§ **TASK**:
Without skipping anything, write out each record below exactly.

§ **EXERCISE MATERIALS**:
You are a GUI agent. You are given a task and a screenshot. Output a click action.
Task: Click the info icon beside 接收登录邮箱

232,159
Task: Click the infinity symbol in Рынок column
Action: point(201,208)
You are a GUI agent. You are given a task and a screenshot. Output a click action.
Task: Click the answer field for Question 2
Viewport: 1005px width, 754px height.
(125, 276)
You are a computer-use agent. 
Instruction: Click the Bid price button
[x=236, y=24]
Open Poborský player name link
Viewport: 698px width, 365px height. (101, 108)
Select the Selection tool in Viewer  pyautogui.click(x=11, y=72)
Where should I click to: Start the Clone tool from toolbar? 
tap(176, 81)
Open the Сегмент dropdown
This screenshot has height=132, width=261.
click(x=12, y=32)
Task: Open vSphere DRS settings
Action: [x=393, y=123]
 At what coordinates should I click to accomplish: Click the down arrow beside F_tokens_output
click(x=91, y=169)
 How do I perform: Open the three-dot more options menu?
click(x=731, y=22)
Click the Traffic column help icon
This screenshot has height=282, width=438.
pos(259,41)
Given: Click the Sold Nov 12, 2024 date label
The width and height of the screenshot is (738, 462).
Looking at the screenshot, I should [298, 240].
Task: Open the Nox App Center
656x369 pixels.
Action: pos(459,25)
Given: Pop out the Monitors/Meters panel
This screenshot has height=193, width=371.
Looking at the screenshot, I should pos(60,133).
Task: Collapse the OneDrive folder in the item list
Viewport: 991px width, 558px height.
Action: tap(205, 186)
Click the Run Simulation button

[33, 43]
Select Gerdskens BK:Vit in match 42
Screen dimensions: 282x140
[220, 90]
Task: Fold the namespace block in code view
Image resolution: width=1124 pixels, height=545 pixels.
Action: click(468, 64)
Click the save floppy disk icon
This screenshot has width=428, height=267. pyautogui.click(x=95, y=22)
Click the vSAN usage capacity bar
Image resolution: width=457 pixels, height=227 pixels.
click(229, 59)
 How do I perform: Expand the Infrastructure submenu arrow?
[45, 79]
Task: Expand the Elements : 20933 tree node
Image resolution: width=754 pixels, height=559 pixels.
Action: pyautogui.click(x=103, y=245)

§ **YOUR SOLUTION**:
You are a GUI agent. You are given a task and a screenshot. Output a click action.
Task: Click the info icon beside 接收登录邮箱

232,159
Task: Click the infinity symbol in Рынок column
Action: point(201,208)
You are a GUI agent. You are given a task and a screenshot. Output a click action.
Task: Click the answer field for Question 2
Viewport: 1005px width, 754px height.
(125, 276)
You are a computer-use agent. 
Instruction: Click the Bid price button
[x=236, y=24]
Open Poborský player name link
Viewport: 698px width, 365px height. (101, 108)
Select the Selection tool in Viewer  pyautogui.click(x=11, y=72)
Where should I click to: Start the Clone tool from toolbar? 
tap(176, 81)
Open the Сегмент dropdown
This screenshot has height=132, width=261.
click(x=12, y=32)
Task: Open vSphere DRS settings
Action: [x=393, y=123]
 At what coordinates should I click to accomplish: Click the down arrow beside F_tokens_output
click(x=91, y=169)
 How do I perform: Open the three-dot more options menu?
click(x=731, y=22)
Click the Traffic column help icon
This screenshot has height=282, width=438.
pos(259,41)
Given: Click the Sold Nov 12, 2024 date label
The width and height of the screenshot is (738, 462).
Looking at the screenshot, I should [298, 240].
Task: Open the Nox App Center
656x369 pixels.
Action: pos(459,25)
Given: Pop out the Monitors/Meters panel
This screenshot has height=193, width=371.
Looking at the screenshot, I should pos(60,133).
Task: Collapse the OneDrive folder in the item list
Viewport: 991px width, 558px height.
Action: tap(205, 186)
Click the Run Simulation button

[33, 43]
Select Gerdskens BK:Vit in match 42
Screen dimensions: 282x140
[220, 90]
Task: Fold the namespace block in code view
Image resolution: width=1124 pixels, height=545 pixels.
Action: click(468, 64)
Click the save floppy disk icon
This screenshot has width=428, height=267. pyautogui.click(x=95, y=22)
Click the vSAN usage capacity bar
Image resolution: width=457 pixels, height=227 pixels.
click(229, 59)
 How do I perform: Expand the Infrastructure submenu arrow?
[45, 79]
Task: Expand the Elements : 20933 tree node
Image resolution: width=754 pixels, height=559 pixels.
Action: pyautogui.click(x=103, y=245)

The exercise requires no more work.